12 minutes
Love is in the air: Reverse Engineering a shitty drone
On March 9, 2018, (hey, better late than never :), Security Jam, a security meeting/conference, was held, where speakers present their Research in a relaxed environment.
Last year I was lucky enough to be able to participate as a Speaker giving a talk called:
Love is in the air: Reverse Engineering a shitty drone.
In addition to the Security Jam, I presented this talk at CharruaCon and 8.8 Chile, two highly recommended conferences for those who have not attended!
Here you will find out the details of the talk and, of course, will have access to the created code ;)
TL;DR
Research carried out on a SYMA X5SW Drone with three defined objectives.
Intercept the telemetry of the Drone and display it in a graphical interface in real-time.
Create a transmitter (command control), using RF, Arduino modules and C code.
Intercept the video stream of the camera and look for vulnerabilities in it.
First, we will talk about some basics of radiofrequency, tips to start a project of this type and the problems that occurred throughout.
The research started with a SYMA X5SW, after playing a bit with it, it occurred to me if I could try to reverse engineer and understand its communication protocol to “hijack it”
Objective 1: Intercept the telemetry of the Drone.
The idea behind this objective is to be able to capture the packages in mid-flight, as well as understand the communication protocol in order to obtain what the actions sent by the controller are and finally show all the information in a graphical interface!
The first thing we want to find out, is what channel of communication is being used by the transmitter and the drone to communicate. Then, we want to know what hardware we need, the possibilities are:
Wifi
Radiofrequency
Bluetooth
To find this, we have several ways to do this:
Open the transmitter and recognize the chipsets used, then search the internet until We find the manual and its specification.
Read the manual and the box of the Drone because usually they specify this information in most cases.
Search by the FCC-ID.
The first two options are the best known and used, but the last one not many people know about and can accelerate everything a little…
The FCC (Federal Communications Commission) is a US government agency that is responsible for analyzing all devices working with radiofrequency and makes comprehensive reports about the capabilities of these devices.

PROMPT 1: Extract the passage of the drone reverse-engineering write-up between "Last year I" and "vulnerabilities in it.", inclusive.
PROMPT 2: Extend the drone reverse-engineering write-up, picking up right after its final sentence.
The entries are separate material and have no connection to the drone reverse-engineering write-up.

DATASET ENTRIES:
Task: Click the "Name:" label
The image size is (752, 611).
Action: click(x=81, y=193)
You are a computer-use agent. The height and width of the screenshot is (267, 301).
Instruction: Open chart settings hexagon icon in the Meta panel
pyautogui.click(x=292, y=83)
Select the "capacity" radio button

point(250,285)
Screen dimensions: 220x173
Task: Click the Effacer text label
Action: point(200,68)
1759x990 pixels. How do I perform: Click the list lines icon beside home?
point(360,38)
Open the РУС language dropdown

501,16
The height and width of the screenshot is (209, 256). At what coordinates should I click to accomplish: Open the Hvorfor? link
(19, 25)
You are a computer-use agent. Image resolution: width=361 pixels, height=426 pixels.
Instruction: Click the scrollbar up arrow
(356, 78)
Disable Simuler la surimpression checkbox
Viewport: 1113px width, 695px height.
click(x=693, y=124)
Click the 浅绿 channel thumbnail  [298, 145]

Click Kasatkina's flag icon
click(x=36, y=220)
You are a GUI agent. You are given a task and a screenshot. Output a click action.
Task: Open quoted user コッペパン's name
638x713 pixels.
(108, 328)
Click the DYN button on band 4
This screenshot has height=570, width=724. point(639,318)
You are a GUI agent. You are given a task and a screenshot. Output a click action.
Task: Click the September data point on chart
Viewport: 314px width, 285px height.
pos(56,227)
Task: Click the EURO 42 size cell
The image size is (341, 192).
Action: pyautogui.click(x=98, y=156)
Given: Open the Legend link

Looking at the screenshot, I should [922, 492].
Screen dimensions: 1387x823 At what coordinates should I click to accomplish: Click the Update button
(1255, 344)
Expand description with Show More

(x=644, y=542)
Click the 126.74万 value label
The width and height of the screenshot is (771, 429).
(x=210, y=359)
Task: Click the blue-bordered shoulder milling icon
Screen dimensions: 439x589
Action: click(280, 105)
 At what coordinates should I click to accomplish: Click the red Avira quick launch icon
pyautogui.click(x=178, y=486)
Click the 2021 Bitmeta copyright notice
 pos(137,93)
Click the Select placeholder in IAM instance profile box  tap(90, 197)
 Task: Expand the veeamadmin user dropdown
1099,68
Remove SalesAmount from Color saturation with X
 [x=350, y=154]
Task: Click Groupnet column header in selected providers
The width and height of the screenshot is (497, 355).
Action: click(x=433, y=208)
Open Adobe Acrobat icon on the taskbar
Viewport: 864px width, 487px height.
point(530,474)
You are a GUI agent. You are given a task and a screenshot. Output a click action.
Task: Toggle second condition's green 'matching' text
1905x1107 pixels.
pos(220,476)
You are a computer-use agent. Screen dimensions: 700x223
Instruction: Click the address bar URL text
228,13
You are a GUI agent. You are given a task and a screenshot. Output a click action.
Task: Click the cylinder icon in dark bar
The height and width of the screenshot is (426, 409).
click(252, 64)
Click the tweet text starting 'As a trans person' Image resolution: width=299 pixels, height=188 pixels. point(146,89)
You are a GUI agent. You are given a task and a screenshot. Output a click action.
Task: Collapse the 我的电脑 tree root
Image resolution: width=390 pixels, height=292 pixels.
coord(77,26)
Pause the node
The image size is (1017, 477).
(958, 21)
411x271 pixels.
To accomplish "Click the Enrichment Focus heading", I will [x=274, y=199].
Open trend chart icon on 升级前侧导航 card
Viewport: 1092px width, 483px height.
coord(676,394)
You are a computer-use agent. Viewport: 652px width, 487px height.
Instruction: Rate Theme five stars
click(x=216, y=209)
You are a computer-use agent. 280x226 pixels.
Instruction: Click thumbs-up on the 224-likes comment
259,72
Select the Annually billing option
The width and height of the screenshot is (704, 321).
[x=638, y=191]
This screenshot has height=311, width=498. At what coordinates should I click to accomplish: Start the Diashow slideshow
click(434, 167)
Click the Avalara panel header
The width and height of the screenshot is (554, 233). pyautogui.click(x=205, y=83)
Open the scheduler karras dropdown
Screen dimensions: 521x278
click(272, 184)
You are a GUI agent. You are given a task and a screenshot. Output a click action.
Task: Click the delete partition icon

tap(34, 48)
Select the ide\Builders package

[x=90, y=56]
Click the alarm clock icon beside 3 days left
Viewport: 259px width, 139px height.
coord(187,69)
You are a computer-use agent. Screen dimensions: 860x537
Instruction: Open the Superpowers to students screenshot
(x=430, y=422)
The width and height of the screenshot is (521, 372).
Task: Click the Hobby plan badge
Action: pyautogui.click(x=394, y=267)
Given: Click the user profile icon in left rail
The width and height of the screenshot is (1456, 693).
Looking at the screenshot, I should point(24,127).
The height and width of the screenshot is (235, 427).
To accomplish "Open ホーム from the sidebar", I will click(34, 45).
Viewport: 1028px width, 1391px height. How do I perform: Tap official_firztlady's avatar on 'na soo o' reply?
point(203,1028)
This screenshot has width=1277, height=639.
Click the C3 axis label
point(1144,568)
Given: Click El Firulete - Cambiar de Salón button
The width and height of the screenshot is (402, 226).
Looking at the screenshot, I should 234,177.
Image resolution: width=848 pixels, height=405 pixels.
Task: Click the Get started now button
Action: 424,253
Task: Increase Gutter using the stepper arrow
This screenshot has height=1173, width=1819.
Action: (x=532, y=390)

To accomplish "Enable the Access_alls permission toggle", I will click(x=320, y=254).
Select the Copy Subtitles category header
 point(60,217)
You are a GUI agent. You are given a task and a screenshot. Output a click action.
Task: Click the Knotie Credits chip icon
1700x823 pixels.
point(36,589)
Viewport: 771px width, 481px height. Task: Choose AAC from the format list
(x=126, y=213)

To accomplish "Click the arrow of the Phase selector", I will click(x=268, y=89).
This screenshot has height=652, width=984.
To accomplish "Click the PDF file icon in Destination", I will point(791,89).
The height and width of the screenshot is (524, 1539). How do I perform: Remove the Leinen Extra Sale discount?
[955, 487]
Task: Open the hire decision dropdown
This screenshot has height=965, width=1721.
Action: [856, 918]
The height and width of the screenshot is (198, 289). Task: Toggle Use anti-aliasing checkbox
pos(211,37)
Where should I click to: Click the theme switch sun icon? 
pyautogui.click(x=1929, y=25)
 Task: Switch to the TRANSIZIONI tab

ANSWER 1:
Last year I was lucky enough to be able to participate as a Speaker giving a talk called:
Love is in the air: Reverse Engineering a shitty drone.
In addition to the Security Jam, I presented this talk at CharruaCon and 8.8 Chile, two highly recommended conferences for those who have not attended!
Here you will find out the details of the talk and, of course, will have access to the created code ;)
TL;DR
Research carried out on a SYMA X5SW Drone with three defined objectives.
Intercept the telemetry of the Drone and display it in a graphical interface in real-time.
Create a transmitter (command control), using RF, Arduino modules and C code.
Intercept the video stream of the camera and look for vulnerabilities in it.

ANSWER 2:
Manuals of the manufacturer, internal and external photos of the device, specifications of the chipsets used, a gold mine!
All this information, fortunately, is publicly available at https://fccid.io/
In our particular case, we found the information we were looking for:
As you can see, the model we find in the database is different from the model that we were investigating, but reading carefully the report found it is mentioned that the electronics included in that model are the same for the one we are investigating.
Finally, if we looked at the box we found some information…
It seems that the report did not lie, 2.4Ghz and apparently works with four channels (Of which we are only interested in 1, I will explain this in-depth later).
Perfect, we have the frequency!
The problem is that we need more expensive hardware to be able to do the research, since the majority of SDR dongles of the RTL2832U style only reach up to 800 Mhz.
Here we have two options:
Use an RTL2832U dongle, with a 2.4 Ghz downconverter that will lower the frequency down to approximately 400 Mhz which is supported by the Dongle.
Use the HackRF / BladeRF, which supports that frequency and has a wider bandwidth.
In my case, I used the HackRF because it was what I had at hand.
The next step is to start working on intercepting the signal and flight packets.
Due to my little knowledge in this field, I decided to investigate a bit on the Internet about this…
And I was lucky…
There is a conference that takes place in Moscow, Russia, called Positive Hack Days, where there was a challenge that was based on hijacking a Syma brand drone. After finishing the challenge, they created a blog post explaining all the technical details of how they achieved this and they had a functional receiver and transmitter.
All the code developed is at https://github.com/chopengauer/nrf_analyze
The first step is to test the receiver and transmitter created by them and see if it works with our Drone.
Clone the project: git clone https://github.com/chopengauer/nrf_analyze
Install the HackRF and GNU Radio in our Operating System. A tip for that: GNU Radio in the Ubuntu repositories does not work correctly, so it is necessary to compile from the source. If you use MacOS you can use Brew.
Connect the HackRF and open the GNU Radio template.
Run the python script nrf_analyze.py: You have to change the following line to get the correct PIPE data:
https://github.com/chopengauer/nrf_analyze/blob/master/nrf24_analyzer.py#L65
If everything works correctly, we can use the Drone and we should see the flight packages.
Unfortunately, we do not see any package, so we have to analyze the code and find what the problems are.
Reviewing the code, we can find some hard-coded data such as addresses, routes to PIPEs, channel numbers, etc. Because of this, we may not have been able to capture any flight pack in our previous test.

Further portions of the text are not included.